Quanto la cultura è di supporto all’interno delle carceri? Cultura è sinonimo di salute?

Sicuramente sì. La parola “cultura”, contestualizzata nel mondo del carcere, può essere declinata ed interpretata in tante forme diverse: un primo tema riguarda la formazione professionale, poi il tema di lavoro, che in carcere esiste ed è fondamentale per supportare e migliorare lo stato di salute mentale e sociale dei detenuti. Cultura vuol dire anche poter coltivare la propria religione, il proprio credo: in Italia esistono tante espressioni religiose ed in carcere è lo stesso. A tale proposito ricordo che la religione musulmana è la seconda più presente nelle carceri italiane ed è quella che maggiormente viene supportata. In alcuni spazi di detenzione viene autorizzato il possesso di immagini ed oggetti sacri.

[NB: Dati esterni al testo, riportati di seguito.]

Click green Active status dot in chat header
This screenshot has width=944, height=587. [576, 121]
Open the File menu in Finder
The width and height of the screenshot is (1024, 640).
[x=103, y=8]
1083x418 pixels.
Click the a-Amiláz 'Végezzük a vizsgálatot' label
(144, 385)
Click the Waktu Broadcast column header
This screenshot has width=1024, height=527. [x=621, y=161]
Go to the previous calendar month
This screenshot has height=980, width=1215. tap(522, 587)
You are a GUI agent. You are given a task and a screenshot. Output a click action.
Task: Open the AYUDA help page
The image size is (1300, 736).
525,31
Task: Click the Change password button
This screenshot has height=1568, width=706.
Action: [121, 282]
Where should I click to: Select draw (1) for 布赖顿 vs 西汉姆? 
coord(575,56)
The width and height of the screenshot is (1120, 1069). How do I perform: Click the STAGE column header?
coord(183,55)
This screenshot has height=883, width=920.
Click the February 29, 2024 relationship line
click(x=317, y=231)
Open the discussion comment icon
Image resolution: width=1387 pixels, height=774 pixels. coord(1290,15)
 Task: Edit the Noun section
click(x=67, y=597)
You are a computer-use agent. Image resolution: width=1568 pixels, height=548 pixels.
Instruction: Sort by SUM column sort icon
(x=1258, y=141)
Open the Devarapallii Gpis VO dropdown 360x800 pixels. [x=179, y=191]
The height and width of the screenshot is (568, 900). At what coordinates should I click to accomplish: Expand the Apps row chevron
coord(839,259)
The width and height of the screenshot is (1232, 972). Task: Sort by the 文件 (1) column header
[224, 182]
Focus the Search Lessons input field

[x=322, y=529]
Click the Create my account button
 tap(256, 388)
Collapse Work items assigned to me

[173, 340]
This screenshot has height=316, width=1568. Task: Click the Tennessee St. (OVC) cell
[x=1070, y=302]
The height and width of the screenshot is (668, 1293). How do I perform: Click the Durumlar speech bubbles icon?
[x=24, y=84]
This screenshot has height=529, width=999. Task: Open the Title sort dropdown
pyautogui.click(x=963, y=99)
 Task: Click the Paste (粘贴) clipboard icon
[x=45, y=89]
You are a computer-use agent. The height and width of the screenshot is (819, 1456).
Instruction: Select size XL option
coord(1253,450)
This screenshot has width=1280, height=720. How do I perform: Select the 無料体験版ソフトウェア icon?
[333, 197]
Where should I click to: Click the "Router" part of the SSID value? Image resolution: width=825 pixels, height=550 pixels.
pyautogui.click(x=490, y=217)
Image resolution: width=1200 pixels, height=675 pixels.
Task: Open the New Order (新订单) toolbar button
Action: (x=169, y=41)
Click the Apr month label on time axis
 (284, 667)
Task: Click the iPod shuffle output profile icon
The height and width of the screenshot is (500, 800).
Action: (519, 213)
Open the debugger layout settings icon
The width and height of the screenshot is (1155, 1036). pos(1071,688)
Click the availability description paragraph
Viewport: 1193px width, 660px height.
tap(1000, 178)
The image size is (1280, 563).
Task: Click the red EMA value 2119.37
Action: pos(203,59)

Altra attività culturale molto importante è la biblioteca, che in carcere è sempre presente e rappresenta un luogo molto significativo: sarebbe importante seguire i detenuti in questo percorso perché molti di loro hanno un livello culturale poco elevato, la lettura quindi è spesso non agevole. Poi ci sono i giornali e la televisione, ma vengono anche portati avanti progetti ed attività ludico-ricreative che aiutano queste persone da un punto di vista di benessere: dal gioco degli scacchi, allo sport, fino alle, seppur rare,  visite guidate nei musei all’esterno; consideriamo che per un gruppo di detenuti non è un’operazione facile, per tutti i connotati di sicurezza che richiede l’organizzazione di un’attività come questa, in concomitanza di un parere favorevole dei magistrati di sorveglianza. In generale la valutazione dell’effetto benefico di queste attività non è semplice da fare, ma ci sono delle osservazioni dirette che mostrano quanto la conflittualità possa diminuire all’accrescere delle attività culturali.